Dataset items:
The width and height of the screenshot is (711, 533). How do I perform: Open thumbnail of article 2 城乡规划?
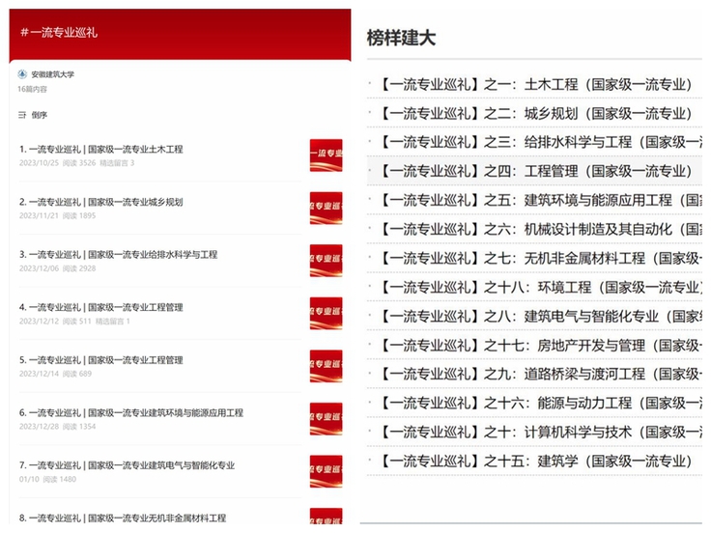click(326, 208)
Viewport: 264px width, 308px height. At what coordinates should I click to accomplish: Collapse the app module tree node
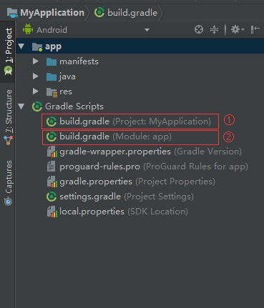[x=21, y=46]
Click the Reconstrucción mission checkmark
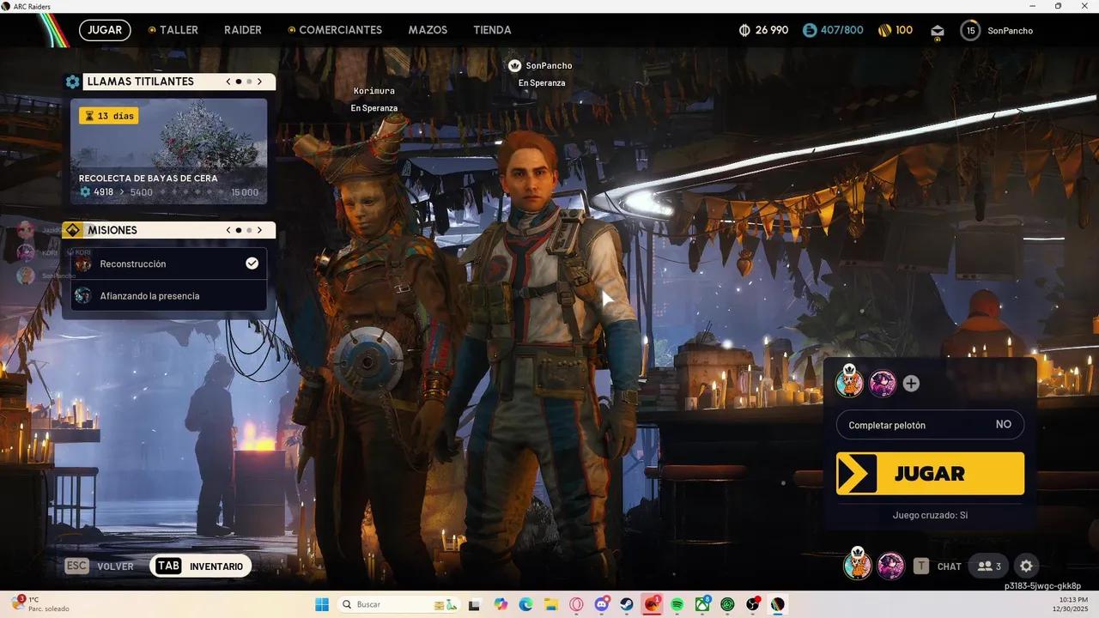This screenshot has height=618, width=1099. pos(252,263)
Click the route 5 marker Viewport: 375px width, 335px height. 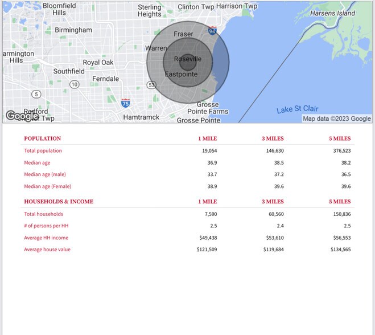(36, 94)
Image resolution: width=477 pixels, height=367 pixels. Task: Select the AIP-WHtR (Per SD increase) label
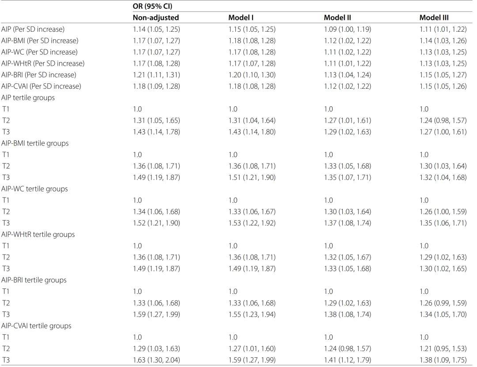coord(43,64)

--

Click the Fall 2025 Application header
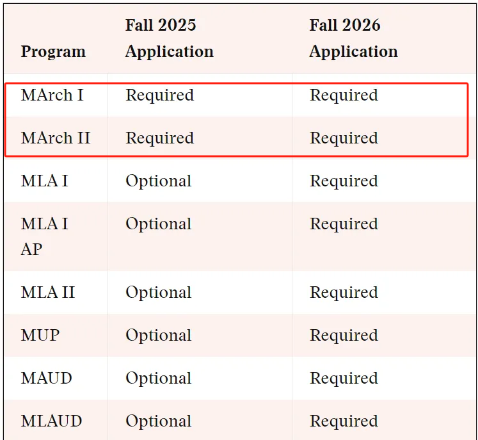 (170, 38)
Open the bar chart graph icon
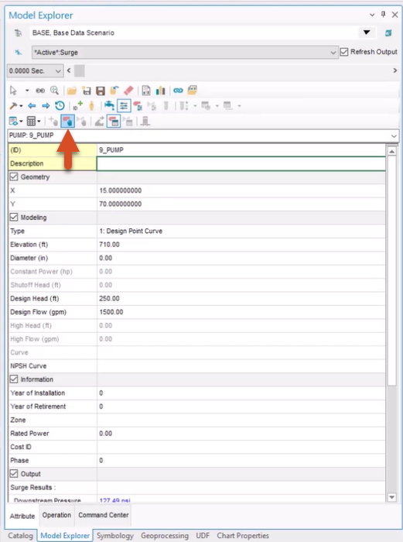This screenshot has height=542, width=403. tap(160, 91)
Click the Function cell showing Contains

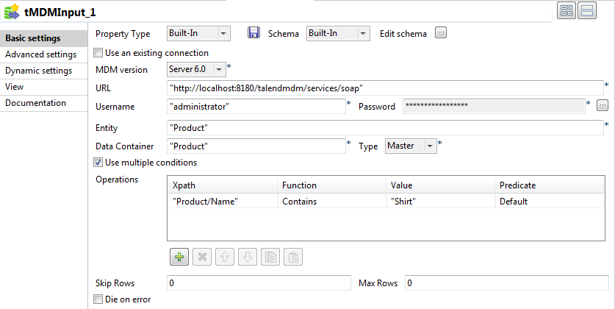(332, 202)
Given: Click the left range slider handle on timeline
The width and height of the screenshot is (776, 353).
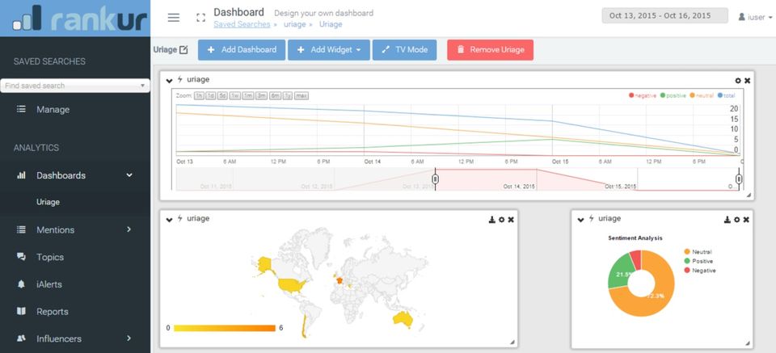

Instructions for the task — In the data above, start at the line holding "Click the Fall 2025 Application header" and stop after the line holding "The width and height of the screenshot is (776, 353)."; write out those lines exactly, without pictures.

Task solution —
Click the Fall 2025 Application header
 (170, 38)
Open the bar chart graph icon
This screenshot has height=542, width=403. tap(160, 91)
Click the Function cell showing Contains

(332, 202)
Given: Click the left range slider handle on timeline
The width and height of the screenshot is (776, 353).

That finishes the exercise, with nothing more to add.